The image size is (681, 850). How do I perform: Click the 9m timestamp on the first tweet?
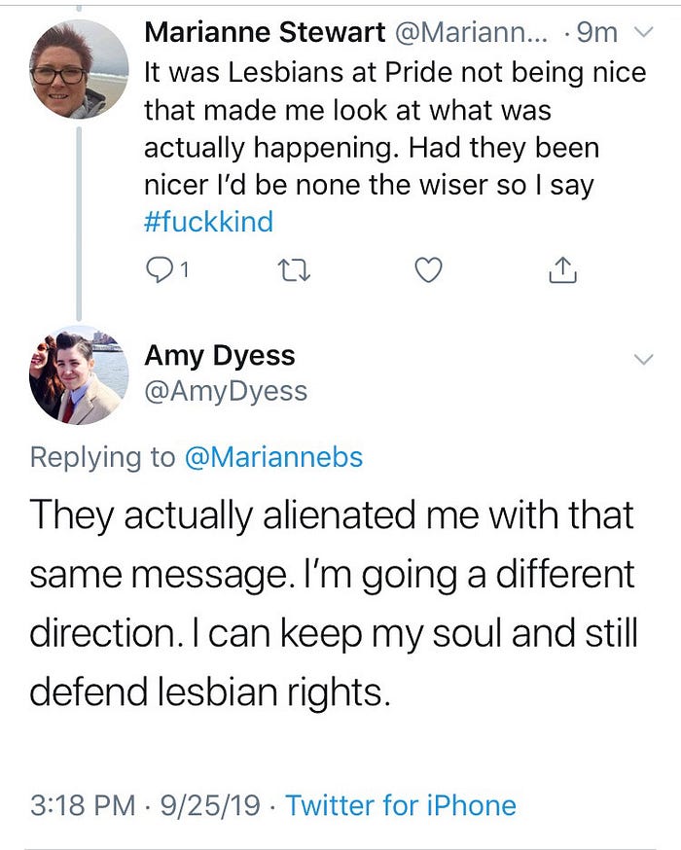point(597,32)
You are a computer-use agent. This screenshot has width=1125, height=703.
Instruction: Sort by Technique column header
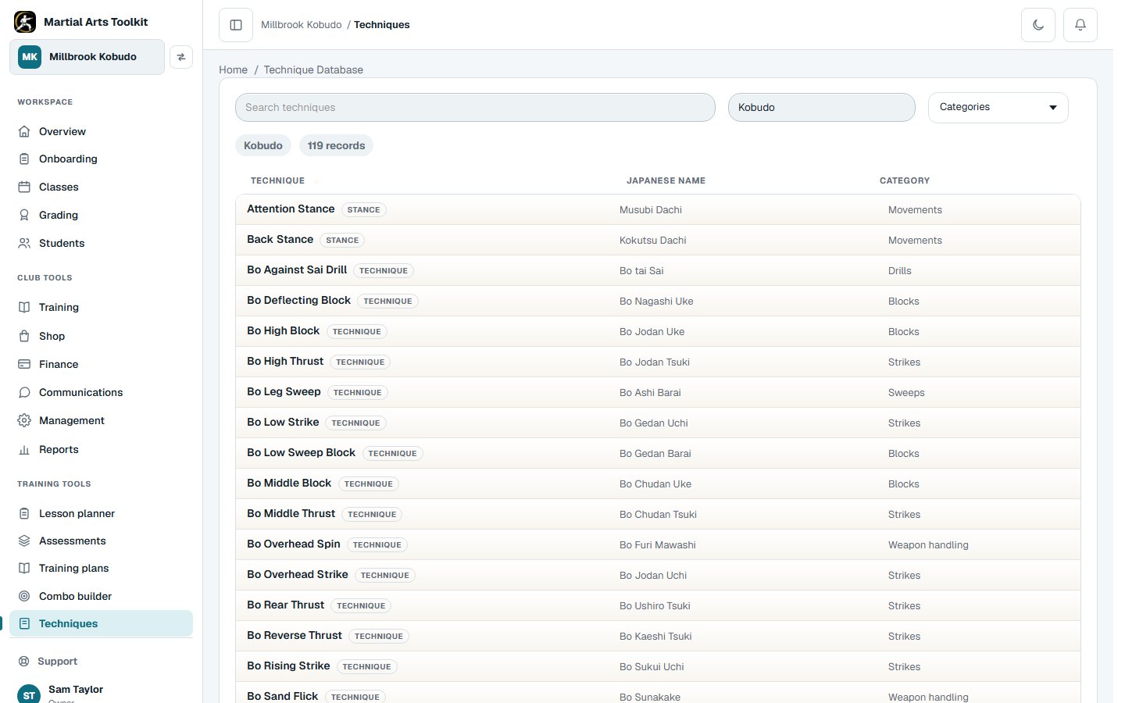pyautogui.click(x=277, y=180)
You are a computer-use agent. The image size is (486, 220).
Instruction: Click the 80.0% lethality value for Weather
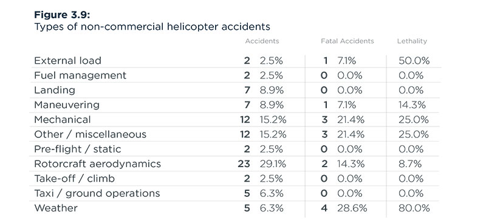coord(414,208)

=====

● Problem to solve
Please reproduce only the lines from the one holding "Instruction: Click the" through the final line of the listing above, both included, with each picture left out.

● Exercise result
Instruction: Click the 80.0% lethality value for Weather
coord(414,208)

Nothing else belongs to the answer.